History Military

The Battle of Hastings And The Irish Exile Of The English Princes

Today is the 950th anniversary of the Battle of Hastings, the military contest in the autumn of 1066 which saw England and its besieged king, Harold Godwinson, fall to the Norman-French armies of William the Conqueror (or, Bastard), the ambitious Duke of Normandy. In fact that year saw two great armed clashes on the island of Britain, one at the Battle of Stamford Bridge in the north-east of England where Harold and a northern English host defeated an invading Scandinavian force led by Harald Hardrada, king of Norway, and Godwinson’s estranged brother, Tostig Godwinson, the rebellious Earl of Northumbria.
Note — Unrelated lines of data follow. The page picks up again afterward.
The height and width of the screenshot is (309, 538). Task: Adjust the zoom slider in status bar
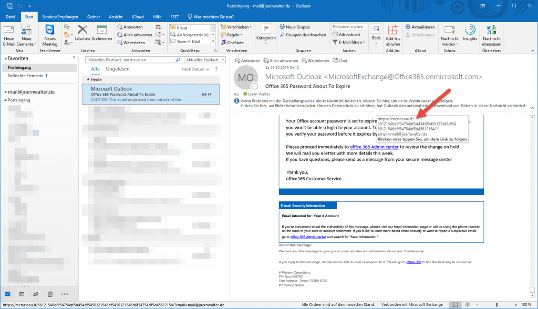tap(497, 305)
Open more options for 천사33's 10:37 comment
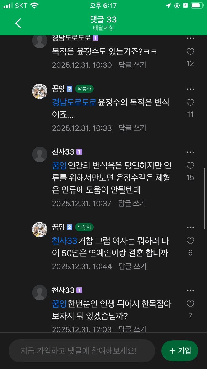207x369 pixels. point(190,152)
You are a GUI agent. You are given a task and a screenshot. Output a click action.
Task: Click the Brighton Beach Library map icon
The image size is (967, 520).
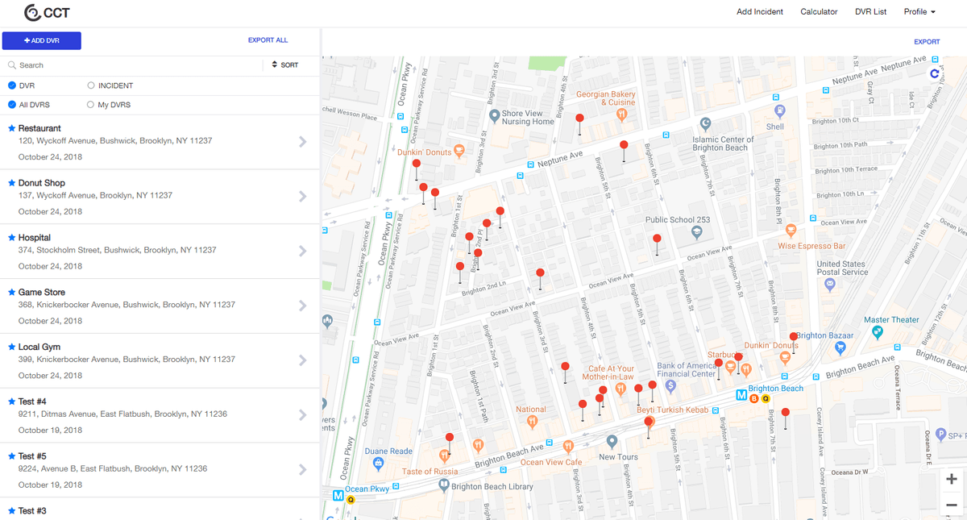point(443,485)
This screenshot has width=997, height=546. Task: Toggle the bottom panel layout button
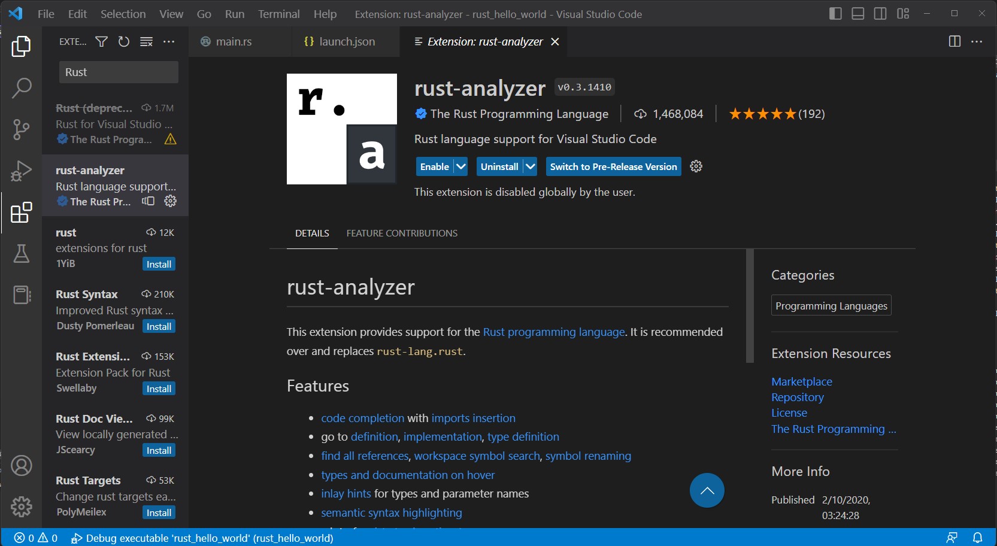(x=857, y=14)
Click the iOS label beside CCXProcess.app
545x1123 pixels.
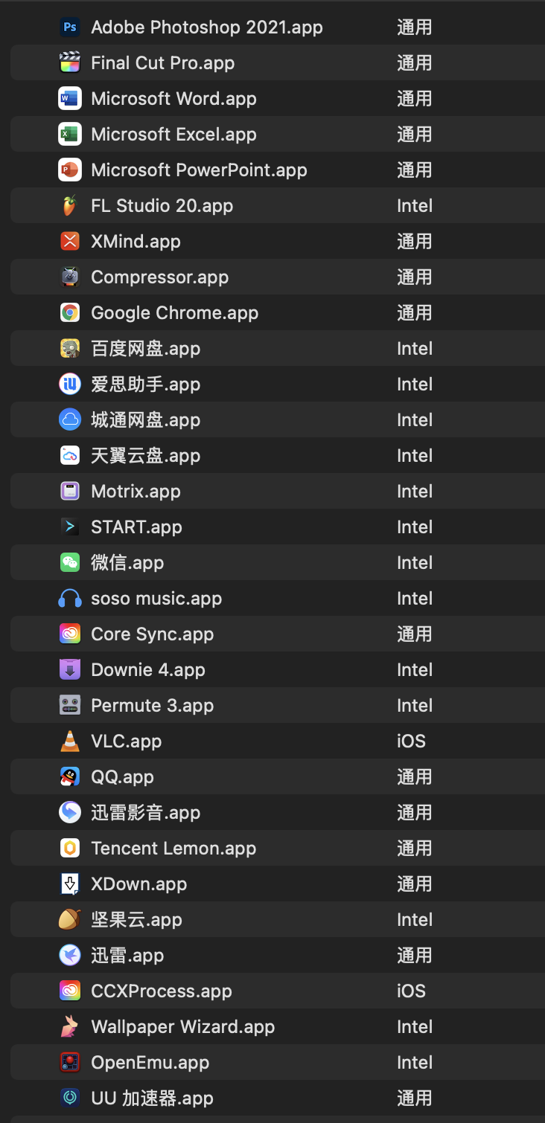(411, 991)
Some nineteen days later most of that same victorious army, exhausted by conflict and travel, would suffer virtual annihilation at Hastings on the south-eastern coast of England.

When Harold Godwinson faced the Norman-French on the 14th of October 1066 he did so with an almost entirely English force. In contrast the armed hosting led at Stamford three weeks earlier had included a significant number of Scandinavian-Irish and Irish mercenaries who helped sway the battle his way. Those auxiliaries had come through the English ruler’s personal connections with the Irish seaport of Dublin and its overlord, Diarmaid mac Maoil na mBó, the formidable king of the Uí Cheinnsealaigh and ruler of the province of Laighin. Many years earlier in 1051 a younger Harold had followed his father, Godwin the Earl of Essex, into temporary political exile, choosing Ireland as his place of refuge along with his brother Leofwine (later Earl of Kent and Essex, who fell by his brother’s side at Hastings) and some of his children, while the rest of the Godwin family fled to Bruges. There he seems to have struck up a friendship with Murchú mac Diarmada, the youthful king of Dublin, and his father Diarmaid, who reigned at the populous fortress-town of Fearna Mór Maedhóg, over a hundred kilometres to the south. In 1052 Harold led a small Dublin naval fleet back to Britain in support of his father’s return from the Continent with Diarmaid’s approval. Meanwhile his sister, Edith of Wessex, the later wife of Edward the Confessor, the penultimate king of England, became a noted speaker of Irish, the lingua franca of the Irish Sea region.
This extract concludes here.